# [Task statement]
From the line containing "Click the Encryption Key label" through the last line of the data, both ends included, write out every line exactly; omit the pictures.

──────────

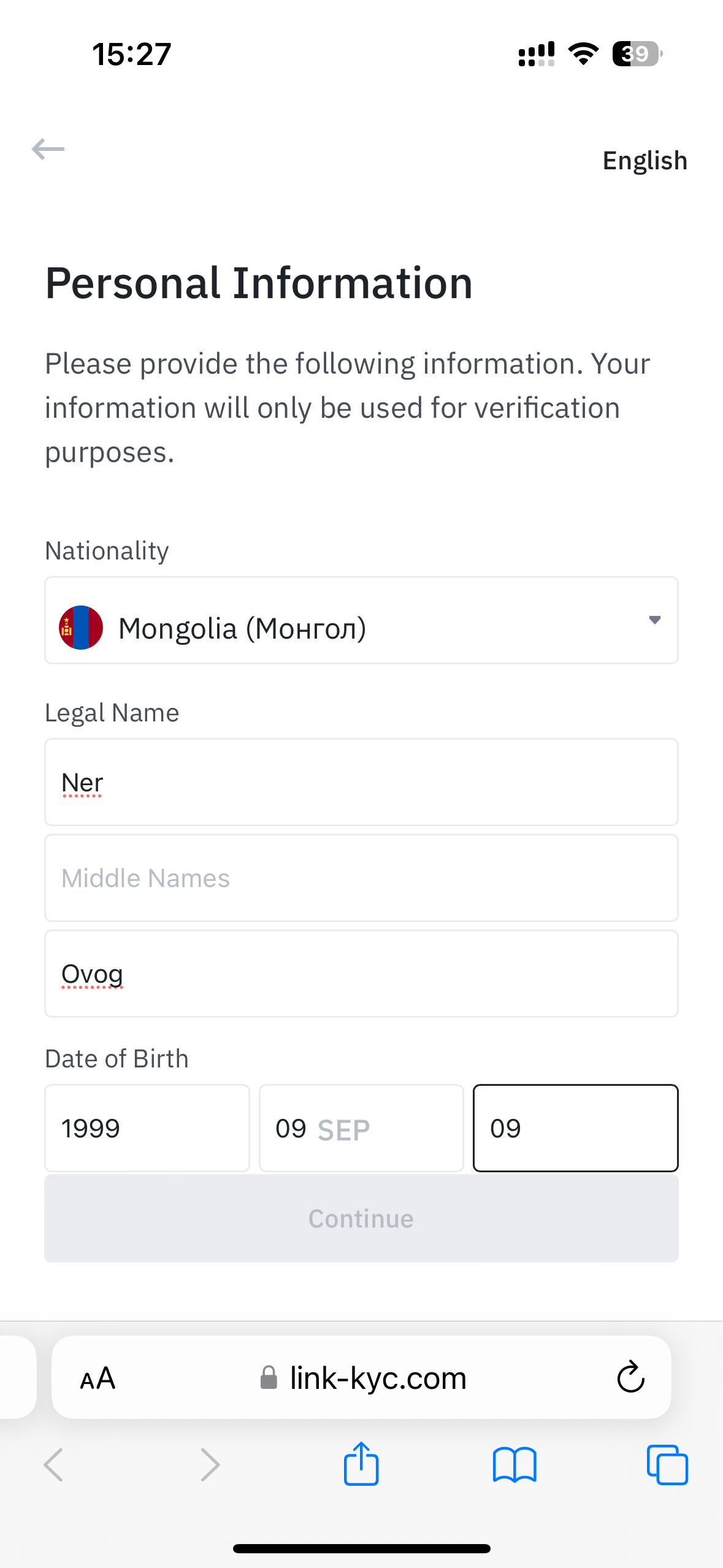The width and height of the screenshot is (723, 1568).
Task: Select the birth year field 1999
Action: pos(147,1128)

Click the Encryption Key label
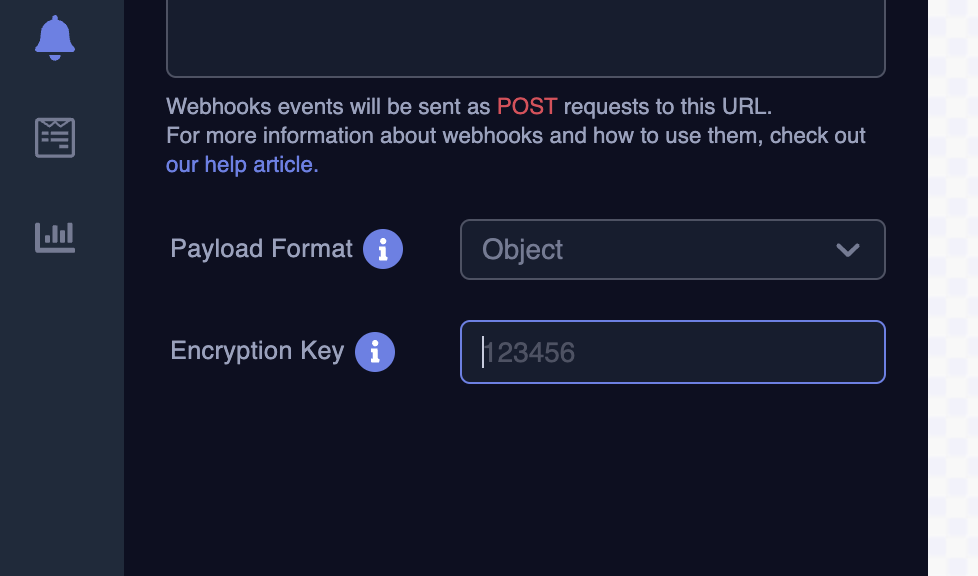257,351
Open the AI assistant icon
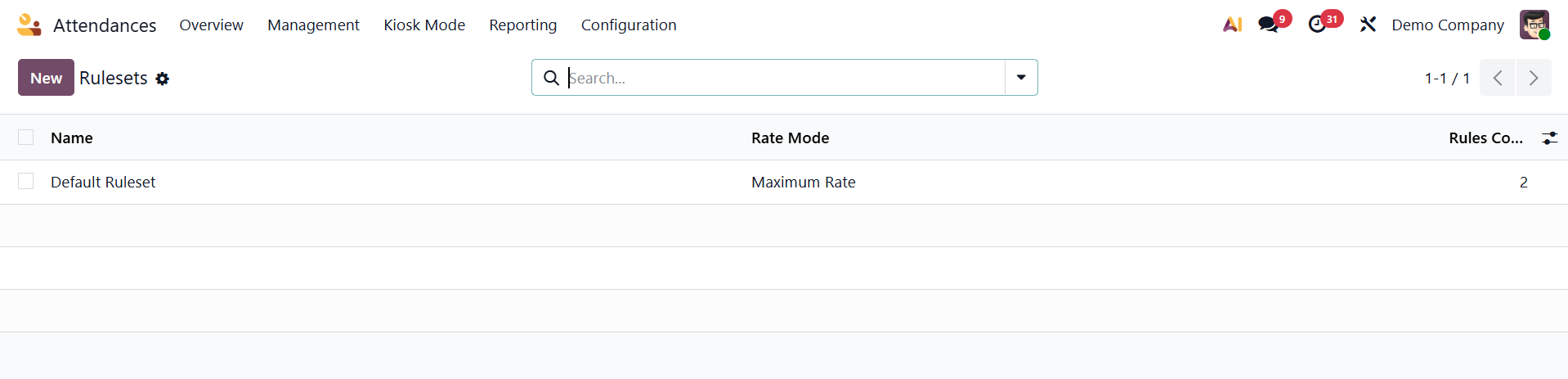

──────────

# [Answer to the problem]
Click the Encryption Key label
257,351
Open the AI assistant icon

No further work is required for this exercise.